Copy the listing word for word, from the line containing "Where should I click to: Expand" through the end of the listing.

▶ **EXERCISE DATA**:
◇ ◇ ◇ ◇ ◇

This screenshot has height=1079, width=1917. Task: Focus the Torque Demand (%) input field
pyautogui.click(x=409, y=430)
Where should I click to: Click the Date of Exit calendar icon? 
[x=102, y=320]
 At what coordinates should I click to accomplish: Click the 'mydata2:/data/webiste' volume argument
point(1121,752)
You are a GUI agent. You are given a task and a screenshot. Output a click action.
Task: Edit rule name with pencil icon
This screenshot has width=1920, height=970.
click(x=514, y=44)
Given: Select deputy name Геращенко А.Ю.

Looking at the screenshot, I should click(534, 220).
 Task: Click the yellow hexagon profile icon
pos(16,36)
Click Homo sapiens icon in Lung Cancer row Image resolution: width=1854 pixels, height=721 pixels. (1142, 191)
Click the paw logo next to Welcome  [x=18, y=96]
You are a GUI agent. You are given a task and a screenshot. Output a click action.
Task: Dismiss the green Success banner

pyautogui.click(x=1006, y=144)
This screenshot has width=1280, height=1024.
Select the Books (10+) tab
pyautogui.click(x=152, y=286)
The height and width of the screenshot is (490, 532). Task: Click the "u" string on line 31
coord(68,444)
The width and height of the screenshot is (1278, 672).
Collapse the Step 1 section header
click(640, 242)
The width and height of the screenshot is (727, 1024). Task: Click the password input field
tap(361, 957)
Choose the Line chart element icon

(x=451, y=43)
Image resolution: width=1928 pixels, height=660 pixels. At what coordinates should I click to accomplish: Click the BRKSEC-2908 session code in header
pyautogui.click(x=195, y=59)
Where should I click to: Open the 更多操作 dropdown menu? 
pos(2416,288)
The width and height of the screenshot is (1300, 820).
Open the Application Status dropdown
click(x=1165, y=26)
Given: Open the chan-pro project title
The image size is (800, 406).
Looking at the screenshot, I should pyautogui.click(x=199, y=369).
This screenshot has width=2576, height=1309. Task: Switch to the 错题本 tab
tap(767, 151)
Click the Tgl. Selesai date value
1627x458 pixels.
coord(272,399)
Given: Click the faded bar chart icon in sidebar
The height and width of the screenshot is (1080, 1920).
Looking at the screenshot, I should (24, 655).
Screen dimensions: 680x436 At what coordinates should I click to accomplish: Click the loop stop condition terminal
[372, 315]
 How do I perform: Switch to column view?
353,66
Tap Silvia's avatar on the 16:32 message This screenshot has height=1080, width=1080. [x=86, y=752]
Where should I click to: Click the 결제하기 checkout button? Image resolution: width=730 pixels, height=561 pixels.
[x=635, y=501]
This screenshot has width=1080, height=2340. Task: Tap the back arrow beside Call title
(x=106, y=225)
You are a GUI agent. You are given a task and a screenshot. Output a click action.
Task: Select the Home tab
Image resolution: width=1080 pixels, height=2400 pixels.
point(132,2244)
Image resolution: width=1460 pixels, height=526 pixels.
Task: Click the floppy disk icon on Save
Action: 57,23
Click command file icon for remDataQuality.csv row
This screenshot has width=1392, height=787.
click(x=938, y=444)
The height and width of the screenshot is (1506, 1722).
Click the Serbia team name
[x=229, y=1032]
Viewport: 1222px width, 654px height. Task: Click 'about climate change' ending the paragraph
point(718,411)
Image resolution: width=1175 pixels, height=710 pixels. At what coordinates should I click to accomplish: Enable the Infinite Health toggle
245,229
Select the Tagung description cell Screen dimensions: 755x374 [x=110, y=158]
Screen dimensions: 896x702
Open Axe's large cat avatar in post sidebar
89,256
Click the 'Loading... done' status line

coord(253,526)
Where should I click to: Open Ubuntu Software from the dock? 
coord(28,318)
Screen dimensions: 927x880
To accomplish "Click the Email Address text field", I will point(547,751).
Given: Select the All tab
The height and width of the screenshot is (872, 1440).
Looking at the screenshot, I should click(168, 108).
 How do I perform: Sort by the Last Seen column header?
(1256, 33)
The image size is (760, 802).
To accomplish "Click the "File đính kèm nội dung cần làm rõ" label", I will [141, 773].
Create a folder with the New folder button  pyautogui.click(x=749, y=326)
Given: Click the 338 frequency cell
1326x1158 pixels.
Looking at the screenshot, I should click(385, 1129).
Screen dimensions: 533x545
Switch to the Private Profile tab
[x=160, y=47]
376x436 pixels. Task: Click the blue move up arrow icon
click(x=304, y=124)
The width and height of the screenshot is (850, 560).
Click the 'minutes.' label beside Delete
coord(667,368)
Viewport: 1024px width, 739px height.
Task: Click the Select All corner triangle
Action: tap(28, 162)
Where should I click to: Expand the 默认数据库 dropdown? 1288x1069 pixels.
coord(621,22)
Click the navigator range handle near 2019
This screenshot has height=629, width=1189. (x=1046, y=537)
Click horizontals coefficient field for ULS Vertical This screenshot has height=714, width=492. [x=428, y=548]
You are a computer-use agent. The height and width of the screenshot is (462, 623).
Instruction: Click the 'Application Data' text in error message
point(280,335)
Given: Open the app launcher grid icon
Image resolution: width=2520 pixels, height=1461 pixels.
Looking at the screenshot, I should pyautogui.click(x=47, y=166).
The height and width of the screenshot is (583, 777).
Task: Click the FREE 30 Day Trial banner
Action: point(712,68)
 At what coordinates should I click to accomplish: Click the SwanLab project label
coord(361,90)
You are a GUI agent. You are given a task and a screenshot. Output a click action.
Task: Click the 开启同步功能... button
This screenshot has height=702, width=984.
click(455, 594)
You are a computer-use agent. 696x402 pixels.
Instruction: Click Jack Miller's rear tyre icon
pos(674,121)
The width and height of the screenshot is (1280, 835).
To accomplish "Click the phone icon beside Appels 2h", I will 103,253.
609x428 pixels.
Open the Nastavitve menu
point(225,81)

◇ ◇ ◇ ◇ ◇

▶ **SOLUTION FOR THIS PROBLEM**:
Where should I click to: Expand the 默认数据库 dropdown? 1288x1069 pixels.
coord(621,22)
Click the navigator range handle near 2019
This screenshot has height=629, width=1189. (x=1046, y=537)
Click horizontals coefficient field for ULS Vertical This screenshot has height=714, width=492. [x=428, y=548]
You are a computer-use agent. The height and width of the screenshot is (462, 623).
Instruction: Click the 'Application Data' text in error message
point(280,335)
Given: Open the app launcher grid icon
Image resolution: width=2520 pixels, height=1461 pixels.
Looking at the screenshot, I should pyautogui.click(x=47, y=166).
The height and width of the screenshot is (583, 777).
Task: Click the FREE 30 Day Trial banner
Action: point(712,68)
 At what coordinates should I click to accomplish: Click the SwanLab project label
coord(361,90)
You are a GUI agent. You are given a task and a screenshot. Output a click action.
Task: Click the 开启同步功能... button
This screenshot has height=702, width=984.
click(455, 594)
You are a computer-use agent. 696x402 pixels.
Instruction: Click Jack Miller's rear tyre icon
pos(674,121)
The width and height of the screenshot is (1280, 835).
To accomplish "Click the phone icon beside Appels 2h", I will 103,253.
609x428 pixels.
Open the Nastavitve menu
point(225,81)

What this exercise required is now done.